▶ Text section:

____

The thermodynamically unfavorable C_carbene–Cl reductive elimination from 9 is consistent with isolable NHC Cu(II) chloride complexes.²⁰ Based on these results, we prefer a mechanism with two sequential inner- or outer-sphere 1e⁻ oxidations followed by C_carbene–Cl reductive elimination from NHC Cu(III) chloride complexes for the reaction with Cu(CF₃SO₃)₂,²¹ although the detailed mechanism is still unclear. Furthermore, the quantitative formation of 2_Cl instead of IPrCu(II) chloride complexes from the reaction of 1_Cl and Selectfluor^® suggests that C_carbene–Cl reductive elimination from IPrCu(III) chloride complexes is much faster than reactions of 1_Cl to form IPrCu(II) halide complexes. This reactivity is consistent with the calculated 3.5 kcal mol⁻¹ activation barrier from 7 to 10. Such a low barrier is probably a consequence of the electrophilic nature of a Cu(III) center that renders the NHC C_carbene susceptible to nucleophilic attack, as suggested by the remarkably close C_carbene–Cl contacts (ca. 2.7 Å) in 5 and 7 (Figure 1) as well as the interactions between the chloride lone pair electrons and the C_carbene p_π orbital (Figure 2). A similar interaction has been invoked to rationalize the short C_carbene–Cl contact (ca. 2.85 Å) in NHC V^V(O)Cl₃.²² In contrast, no evidence of such an interaction exists for 8 (Figure 1).

____

▶ Given instruction A: Rewrite every line of the listing below as a numbered list, skipping blank lines and omitting the pictures.
The chemistry passage and the listing are unrelated to each other.

____

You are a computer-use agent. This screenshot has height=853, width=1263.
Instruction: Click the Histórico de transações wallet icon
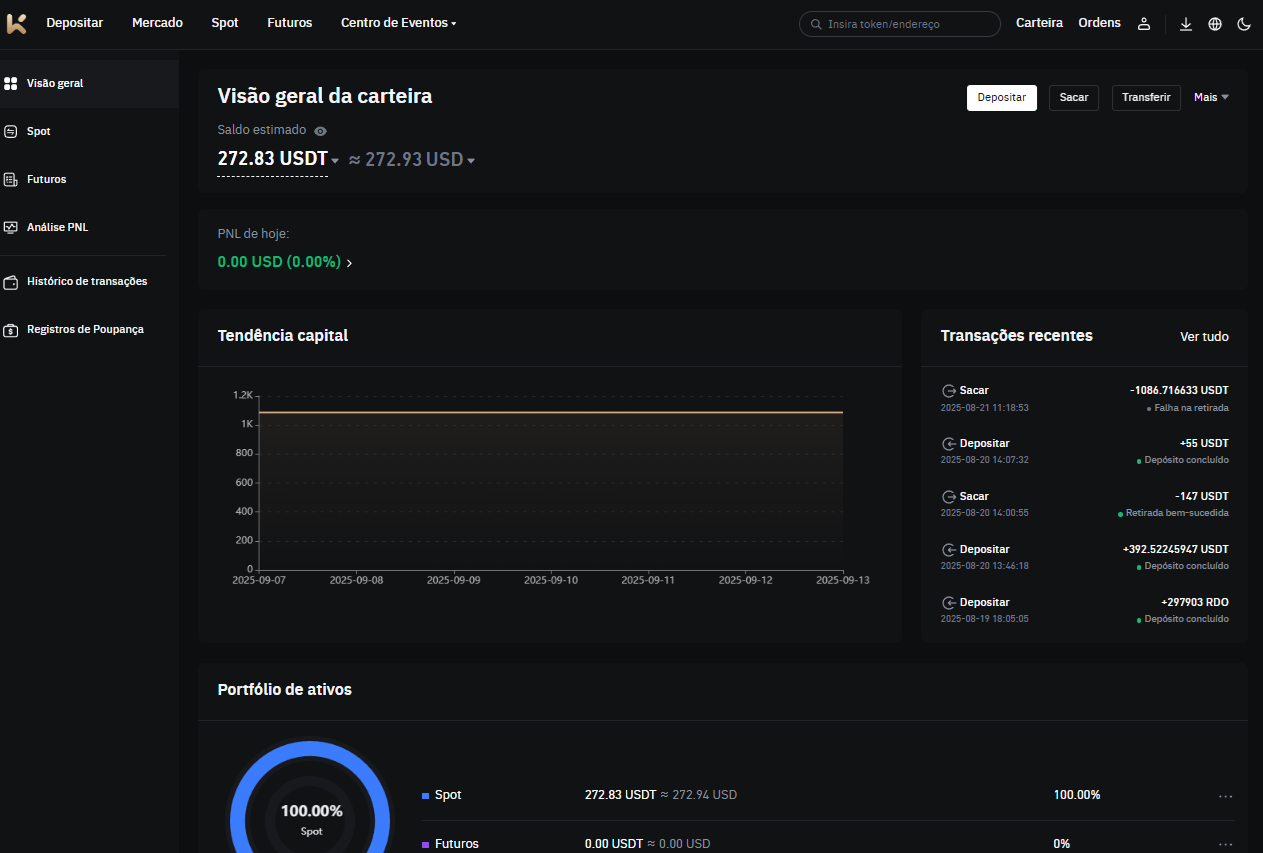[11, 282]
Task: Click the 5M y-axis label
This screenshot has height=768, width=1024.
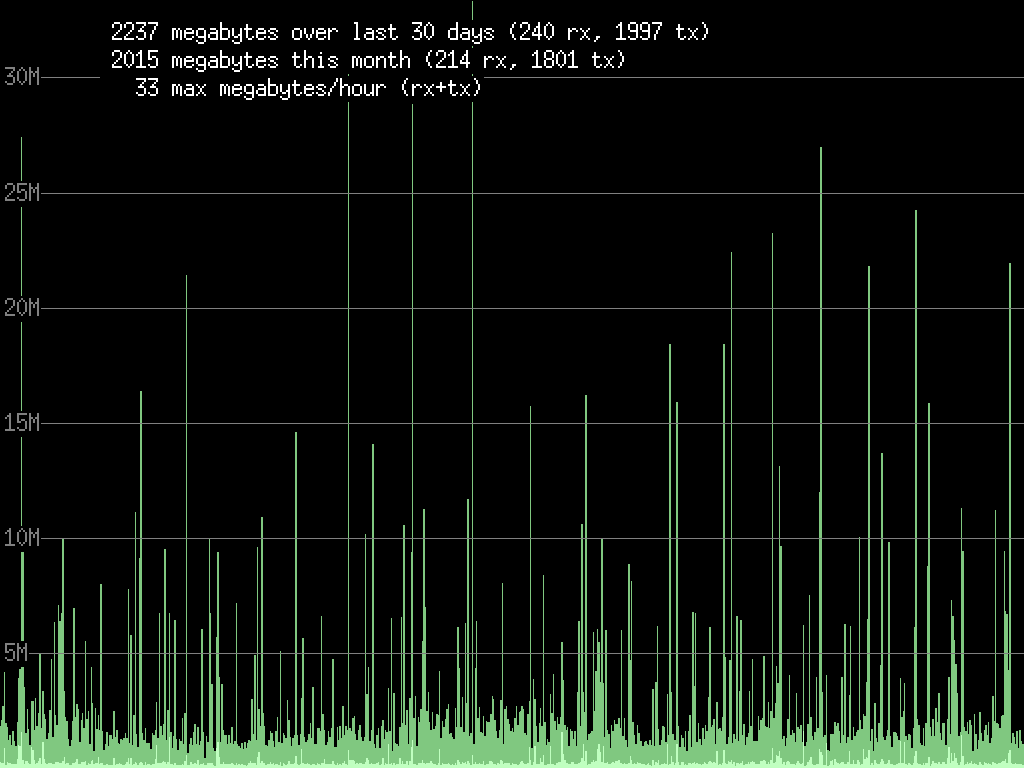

____

▶ Given instruction B: Continue the passage on C_carbene–Cl reductive elimination from NHC copper chloride complexes, starting after its final sentence.

▶ Response A:
1. You are a computer-use agent. This screenshot has height=853, width=1263.
2. Instruction: Click the Histórico de transações wallet icon
3. [11, 282]
4. Task: Click the 5M y-axis label
5. This screenshot has height=768, width=1024.

▶ Response B:
In summary, we have demonstrated that C_carbene–halogen reductive eliminations readily occur from NHC copper halides at RT under oxidative conditions. These reactions provide new examples for the well-known oxidation-induced reductive eliminations. DFT calculations on a simplified model system suggest that the involvement of NHC Cu(III) halides is essential for these reactions and the reductive eliminations might be facilitated by the interaction between C_carbene and the halogen lone pair. Given the ubiquity of NHC metal halide complexes, the facile C_carbene–X reductive elimination reported here warrants consideration as a potential decomposition pathway in reactions involving NHC-supported high-valent metal complexes, especially with late transition metals under oxidative conditions.

Supplementary Material

1_si_001

NIHMS229173-supplement-1_si_001.cif^{(89.6KB, cif)}

2_si_002

NIHMS229173-supplement-2_si_002.pdf^{(2.1MB, pdf)}

Acknowledgments

This work was supported by NIH(GM50730) and ACS-PRF award. We thank Dr. Allen G. Oliver for the crystal structures, and Professor Xingwei Li and Dr. George S. Chen for their suggestions in the preparation of the manuscript.

Footnotes

Supporting Information Available: Detailed experimental and calculational data. This material is available free of charge at http://pubs.acs.org.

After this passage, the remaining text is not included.